‘53/1977 Üst Kademe Yöneticiliği Yapan Kamu Görevlilerinin Atanması Hakkında Yasa’ tahtında yapılan üçlü kararname ile atamalar devlete ve toplumumuza yıllardır büyük zararlar vermektedir. Bu uygulama:

(a) Çalıştırılmayıp yüksek maaş almaya devam eden bir müşavir ordusu yaratmaktadır. (2009’da Ombudsman’ın hazırladığı rapora göre, üçlü kararnameyle açığa alınan 114 üst düzey kamu yöneticisinin ‘müşavir’ olarak hiçbir iş yaptırılmadan devletten toplamda 10,7 milyon TL maaş aldığı belirlenmişti.)

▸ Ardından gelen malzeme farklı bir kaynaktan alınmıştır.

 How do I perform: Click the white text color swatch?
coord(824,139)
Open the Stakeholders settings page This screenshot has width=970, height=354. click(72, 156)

(b) Yüksek kademe yöneticilik görevlerine bu görev için en yetkin kişi değil, hükümette olan partiye/partilere en yakın olan kişiler atanmaktadır. Aynı zamanda bu uygulamada yetkin ve tecrübeli olan yöneticiler görevlerinden uzaklaştırılmakta, devlet bu kişilerin yapabilecekleri katkıları ziyan etmektedir. Tecrübeli elemanların pasif duruma getirilmesiyle, ilgili birimlerde kurumsal hafıza kaybı da yaşanmakta, bu birimlerin geçmişini ve çalışma geleneğini bilenleri kaybetmek, verimliliği düşürmektedir. Ayrıca devlet kadrolarındaki çalışma ve verimli olma motivasyonuna büyük zarar verilmekte, ‘nasıl olsa partiye yakın olan atanacak’ düşüncesiyle, çalışıp yükselme potansiyeli olanların hevesi kırılmaktadır. Tüm bunların sonucu olarak ilgili devlet birimlerinin verimli çalışması önemli oranda engellenmektedir.

(c) Ülkemizdeki siyasi etiğin erozyonuna katkıda bulunmaktadır. Bu uygulama devlet kadrolarındaki bireylerin bir partiye fikirlerini/icraatlarını beğendikleri için değil, yöneticilik görevine atanma ümidiyle yaklaşmasını teşvik etmektedir.

İçinde bulunduğumuz ekonomik sıkıntılar içerisinde bu sistemi değiştirmek daha da aciliyet kazanmıştır ve kaybedecek vakit yoktur. Hükümet, eğer mevcut yöntemle atama yapıp ilgili yasayı daha sonra değiştirmeye kalkışırsa bu değişiklik konusunda koalisyon ortaklarının samimi olmadıkları ve parti menfaatleri uğruna ülkeyi zarara uğratmaya razı oldukları değerlendirmesini yapmak kaçınılmaz olacaktır.

Hükümetin üçlü kararname yoluyla atama yapmaya başlaması, bu bakımdan endişe vericidir. Bu yöntemle yapılan atamalar, müsteşar ve özel kalem müdürleriyle sınırlı kalacaksa dahi, söz konusu atamaların ya mevcut veya eski müşavirler arasından yapılması veya eski görevine iade şartlı yapılması doğru olacaktır. Bunun için ilave bir yasal değişiklik gerekiyorsa, zaman kaybetmeden bu değişiklikler yapılmalıdır. Hükümetin üçlü kararname yöntemiyle yapacağı atamalarla ilgili kriterlerini açıkça ortaya koyması ve bu sınırların dışına kesinlikle çıkmaması gerekmektedir.

Kamuyu içten kemiren ve partizanlığın tohumlarının her hükümet değişikliğinde yeniden atılmasına yol açan, bu derinden yaralayıcı yöntemin, bizi daha fazla yıpratmasına izin vermeden, değiştirilmesini talep ediyoruz.